@tinker I'm on this journey (again) after taking a hiatus. There are things that I found that really helped me the time -- it was so effective in fact, that weight loss became effortless and I was losing weight so fast I got worried that my cancer had come back and I deliberately broke all my habits to see if my weight would level out. It did... and then went back up, but I digress. A friend told me to do this, and I was convinced it was a gimmick and wouldn't work so I made sure to follow it to the letter mostly so I could prove them wrong. Win/Win for me - I didn't prove them wrong, but I dropped 35lbs in something like 12 weeks.
1. Drink watered down orange juice all day. I carried around a water bottle full of 1:8 organic orange juice, and it helped keep enough sugar in my blood stream that I didn't feel shaky from low blood sugar between meals, it was sweet enough to help with sugar cravings but not so sweet as to reinforce a sugar addiction, and it helps keep your metabolism from going into fasting mode and slowing down.
2. Start with a period of time with no sweets, and no added salts. I think I did 2 weeks, and this includes cutting things like artificial sweeteners, fruit, and even things like condiments (Ketchup has a *ton* of sugar, it turns out). Basically, I had to break my sugar addition, and in doing so I went through a full course of withdrawal (headaches, sleepiness, etc).
3. Chew your food exceptionally thoroughly, with your whole mouth (both sides) and really pay attention to the flavor.
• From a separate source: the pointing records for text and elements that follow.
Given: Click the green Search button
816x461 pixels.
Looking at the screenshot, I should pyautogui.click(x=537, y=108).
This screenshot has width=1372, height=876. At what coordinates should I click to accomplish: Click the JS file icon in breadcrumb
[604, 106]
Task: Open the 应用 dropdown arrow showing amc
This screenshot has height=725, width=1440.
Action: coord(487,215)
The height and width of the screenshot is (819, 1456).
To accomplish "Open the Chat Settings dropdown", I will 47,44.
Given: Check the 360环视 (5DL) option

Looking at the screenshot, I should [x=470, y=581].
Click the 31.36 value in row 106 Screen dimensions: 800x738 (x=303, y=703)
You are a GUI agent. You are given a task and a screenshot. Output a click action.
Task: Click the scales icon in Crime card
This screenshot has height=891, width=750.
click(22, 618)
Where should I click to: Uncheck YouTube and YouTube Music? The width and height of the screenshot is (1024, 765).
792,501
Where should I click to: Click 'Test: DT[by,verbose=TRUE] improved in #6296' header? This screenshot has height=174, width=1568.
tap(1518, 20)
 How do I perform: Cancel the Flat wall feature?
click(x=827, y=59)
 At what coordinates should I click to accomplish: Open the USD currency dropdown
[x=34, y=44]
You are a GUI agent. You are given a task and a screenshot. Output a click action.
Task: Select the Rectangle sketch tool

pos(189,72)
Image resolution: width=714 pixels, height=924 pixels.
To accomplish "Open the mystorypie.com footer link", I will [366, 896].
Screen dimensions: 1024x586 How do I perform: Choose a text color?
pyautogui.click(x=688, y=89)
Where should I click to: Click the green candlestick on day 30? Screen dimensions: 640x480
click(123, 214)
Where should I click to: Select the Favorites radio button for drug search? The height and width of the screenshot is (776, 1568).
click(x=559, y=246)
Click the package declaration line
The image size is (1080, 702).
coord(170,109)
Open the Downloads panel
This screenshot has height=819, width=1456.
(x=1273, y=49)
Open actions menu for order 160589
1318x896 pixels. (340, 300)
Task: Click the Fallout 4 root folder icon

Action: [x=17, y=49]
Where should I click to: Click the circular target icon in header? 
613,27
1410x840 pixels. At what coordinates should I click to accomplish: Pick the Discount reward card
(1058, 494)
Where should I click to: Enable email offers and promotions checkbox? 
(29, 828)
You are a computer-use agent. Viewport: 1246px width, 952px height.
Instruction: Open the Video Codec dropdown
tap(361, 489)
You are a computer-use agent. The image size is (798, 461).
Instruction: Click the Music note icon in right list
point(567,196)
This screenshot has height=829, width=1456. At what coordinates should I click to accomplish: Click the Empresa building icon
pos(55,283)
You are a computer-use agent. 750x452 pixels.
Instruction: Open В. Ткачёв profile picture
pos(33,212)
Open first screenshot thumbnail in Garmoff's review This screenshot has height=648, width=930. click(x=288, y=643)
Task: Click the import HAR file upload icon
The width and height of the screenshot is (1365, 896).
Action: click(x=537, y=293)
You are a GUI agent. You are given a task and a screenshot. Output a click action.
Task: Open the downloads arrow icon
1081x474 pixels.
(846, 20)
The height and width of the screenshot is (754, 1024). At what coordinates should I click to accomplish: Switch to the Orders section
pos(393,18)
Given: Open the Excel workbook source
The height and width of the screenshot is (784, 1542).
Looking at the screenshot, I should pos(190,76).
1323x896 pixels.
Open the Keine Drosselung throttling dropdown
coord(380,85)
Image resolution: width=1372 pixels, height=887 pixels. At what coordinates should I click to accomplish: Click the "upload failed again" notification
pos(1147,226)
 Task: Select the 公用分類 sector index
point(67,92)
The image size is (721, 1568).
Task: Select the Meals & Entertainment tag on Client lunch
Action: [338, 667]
In my experience, there's mouth hunger and there's real hunger. There are plenty of times where I've eaten enough to be full, but what I'm eating is really good... so I'm mouth hungry for it, but I'm not actually hungry. Chewing with your whole mouth and keeping your food in your mouth longer helps cut down on mouth hunger.
4. Eat slowly (goes with #3). Eat for 10 minutes, then wait 5 minutes and see if you're still hungry. If you are, keep eating until you're not. I found I ate about half as much when I did these things, and I didn't feel hungry.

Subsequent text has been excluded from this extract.